University of Tennessee graduate student Charles Chin has won the Vol Court spring business pitch competition and is on track to develop and release a video game similar to SimCity that highlights the importance of energy production and consumption in the real world.
"I want to make a video game where a person builds a virtual city and populates it and has to keep track of energy usage, production, pollution — things people don't really think about when it comes to energy — and use it to create an educational environment for the student," Chin said. "I want it to have massive appeal outside the educational game world."
"The biggest thing that I think I got from the Vol Court is confirmation this is a good, viable idea from a business standpoint," Chin added. "To see that other people see the value in this is nice. I'm glad that people can kind of accept it for what it is."
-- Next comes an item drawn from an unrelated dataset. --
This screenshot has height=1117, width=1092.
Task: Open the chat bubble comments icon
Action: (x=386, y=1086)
The bi-annual Vol Court competition is run by UT's College of Business Administration's Anderson Center for Entrepreneurship and Innovation. It offers workshop presentations on ideas and rewards entrepreneurs from the community for their efforts. Chin received $1,000 from the Vol Court competition, but he also gets free access to legal and accounting services, as well as incubator space in which to develop his idea.
Second place in the spring competition went to Anthony Smith, a junior majoring in public relations, who is developing a low-cost marketing package for small companies. Sarah Hurst, a doctoral student at the UT Institute of Agriculture, received honorable mention for a new Type 2 diabetes treatment.
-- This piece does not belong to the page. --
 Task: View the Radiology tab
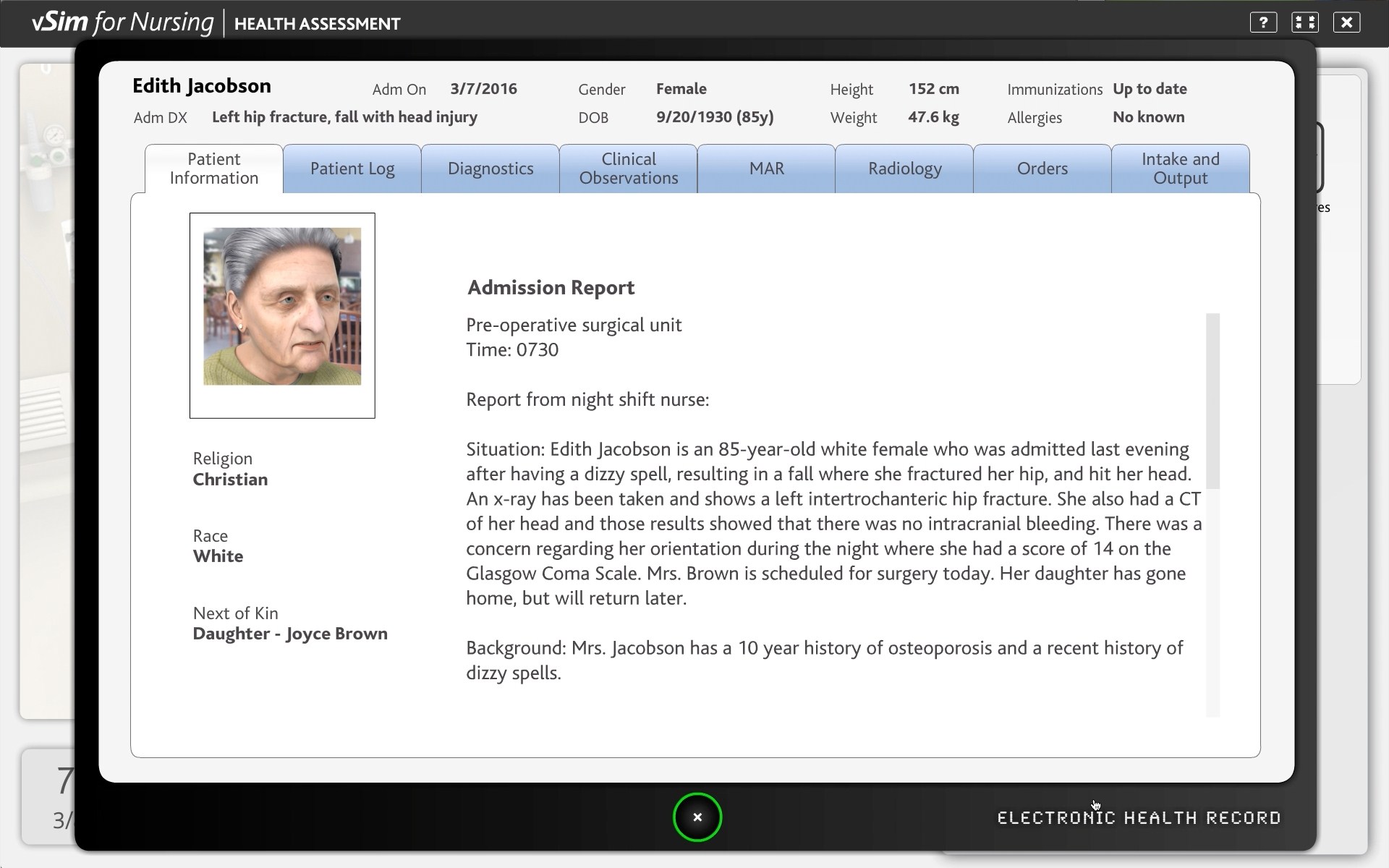pos(904,169)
While Chin's idea may be a good one, he still has to turn his pitch into something real, but his idea was good enough to beat out some serious competition. Chin said he plans to flesh out the game idea a lot more before he seeks additional funding.
"I've always thought about making video games because I enjoy them so much, but I never had an idea I thought I could take forward as much as this one," he said.
He added that video games can be fun and popular while remaining educational. He specifically mentioned Assassin's Creed, a historically-themed, fiction-based game, as an example.
"You're an assassin in Renaissance Italy and because you're an assassin you end up learning real-world facts while you're playing," he said.